Issues Related to H.323 Mobility

Roy, Radhika R, ALARC rrroy at ATT.COM
Wed Mar 22 11:59:31 EST 2000


Hi, Everyone:

We will have the conference call tomorrow (3/23) related to H.323 mobility.
We discussed the mobility related contributions in the last SG16 meeting
held on Feb'00. I am attempting to clarify some issues so that we can save
our valuable time in the conference call making a rapid progress.

I believe that we have made an agreement in the last Feb'00 meeting as
follows:

1.      We will address the mobility management in the H.323 layer that will
need location updates due to the changes in the H.323 point of attachments
(e.g., network addresses, zone/domain boundaries).
2.      We will NOT address handoff in the H.323 layer assuming the fact the
handover is taken care-of transparently in the lower layer. That is, we will
not open or close connections/media channels (e.g., Q.931, H.245 OLCs, etc)
in the H.323 layer for the purpose of handover.

The communication environments that we may have to deal with where H.323
mobile phones/terminals are being used over the IP network infrastructure
are as follows:

1.      The cell-based wireless networking environment with 100s, 1000s of
users
2.      The wireless LAN environment
3.      Mobility in the wire-line network

Couple of basic problems that we might have to address in H.323 mobility:

*       A method for the home and foreign GK discovery by which a mobile
entity can perform the following dynamically :

1.      Determines whether it is currently connected to its home network/GK
or to a foreign network/GK and
2.      Detects when it has moved from one network/zone[GK]/domain to
another (network/zone[GK]/domain)
3.   Location updates among the home, visiting, and visited GK (and possible
use of the VLFs/HLFs) dynamically

The "discovery" mechanism is a classical problem whether it is a wireless or
wire-line network. The solution to this problem has been to send the
"advertise" message using multicast or limited broadcast. There has not been
any unicast solution for this problem.

For example, people can trace the origin of this "discovery" problem in the
case of finding the default router. IETF has provided the ICMP message that
uses "multicast" or "limited broadcast."

IETF's mobile IP folks have also used the extended the ICMP message for
their agent discovery using multicast or limited broadcast.
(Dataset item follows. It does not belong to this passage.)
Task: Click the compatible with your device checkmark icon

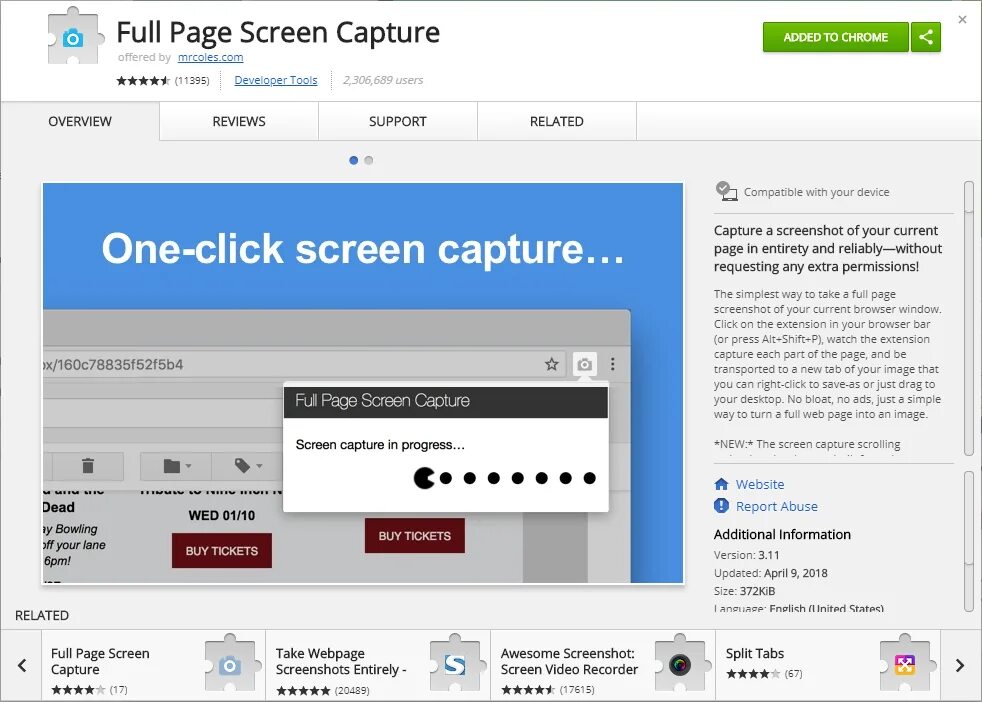Action: (x=727, y=191)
The basic conclusion seems to be that we have to use the GK discovery
mechanisms using the "multicast" since no unicast solution is available.

Some mobility support that already exists in H.323 (or can be combined with
the lower layer mobility solution for which no new H.323 mobility standard
work is needed):

1.      Location updates with re-registration: This mechanism already exists
in H.323 where it is statically determined (that is, either by manual or by
other means) that there is a change in network address (in a given zone),
the re-registration of the H.323 entity is made.
2.      Communications with the home GK while the H.323 terminal has moved
to a different zone/domain: If it is known statically (that is, either by
manual or by other means) that the H.323 entity is in a different
zone/domain, it can attain a new network address (e.g., IP) using DHCP and
then the communication with the home GK can be established directly by the
H.323 mobile entity. Alternatively, an mobile IP solution can also be used
in the IP layer to perform this job using the IP layer home and foreign
agent and then can communicate directly with the H.323 home GK.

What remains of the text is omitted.